Requirement:
Write out the passage of the page on shipping AI products word for word, starting at "July 7, 2026" and ending at "shape everything downstream.".

/ writing · ai product engineering
Shipping AI products in 2026: the playbook by phase
If I were building a new AI product today, here's the order I'd do it in. Phase by phase, with the specific decisions that matter at each stage.
July 7, 2026 · by Mohith G
The other capstone on this site is a map of the AI engineering discipline, organized by layer. This one is the same body of work organized by phase: if you were building a new AI product today, here’s the order I’d do it in and the decisions that matter at each step.
Each phase links to the deeper essays on the specific decisions inside it. Treat this as the playbook; treat the stack overview as the index.
Phase 0: before you write any code
Decisions that shape everything downstream.
Decision 1: is this actually an AI feature or a regular feature? Not every problem needs LLMs. Real friction in the existing flow, real demand from users, real value from the AI specifically. Not “AI for AI’s sake.”
Decision 2: is this a workflow, a chained prompt, or an agent? Most “agent” features should be workflows. Workflows are predictable, fast, cheap, and reliable. Reserve agents for genuinely open-ended work.
Decision 3: what’s the quality bar? Define what “ready to ship” means in concrete terms before you start. Pass rate, cost per use, latency, safety properties.
These are 30-minute decisions that save weeks of misdirected work.
Phase 1: prototype
The goal: prove the core idea works. Not production; just demonstrably useful.
Pick the model. Start with a frontier model from the API. You’ll optimize cost later; right now, prove the idea with the best capability available.
Write the prompt. Treat it as a type signature, not instructions. Specify the output shape; let the model fill it. Use structured outputs where applicable.
Wire it up. Just enough code to call the model, format the output, show it to a user (probably you, internally).
Iterate on prompts. Fast loop: try a prompt, look at outputs, adjust. Don’t add complexity yet.
This phase is days to weeks. You should have something that works on hand-picked inputs and demonstrably solves the problem.
Phase 2: the eval bench
Before you ship to anyone, build evals. The flagship: what an LLM eval bench actually needs.
Write the bench. Start with the minimum viable version: 10-30 cases with pass/fail criteria. Pick cases that reflect real production traffic plus a few adversarial ones.
Run it. Get a baseline pass rate. If you’re below your quality bar (Phase 0), iterate on prompts before going further.

Exercise data:
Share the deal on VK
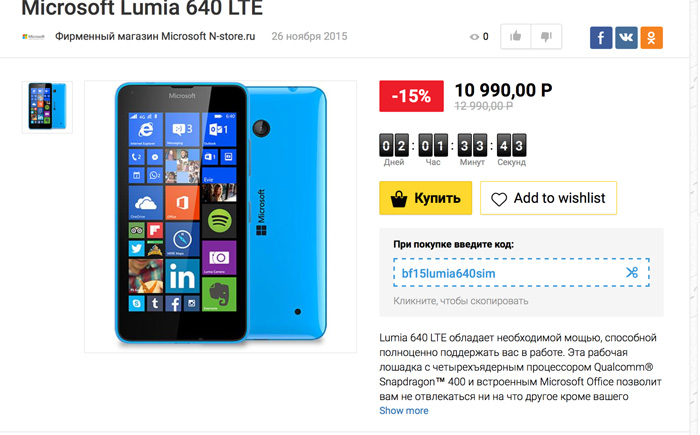700x435 pixels. (x=626, y=38)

Reply:
July 7, 2026 · by Mohith G
The other capstone on this site is a map of the AI engineering discipline, organized by layer. This one is the same body of work organized by phase: if you were building a new AI product today, here’s the order I’d do it in and the decisions that matter at each step.
Each phase links to the deeper essays on the specific decisions inside it. Treat this as the playbook; treat the stack overview as the index.
Phase 0: before you write any code
Decisions that shape everything downstream.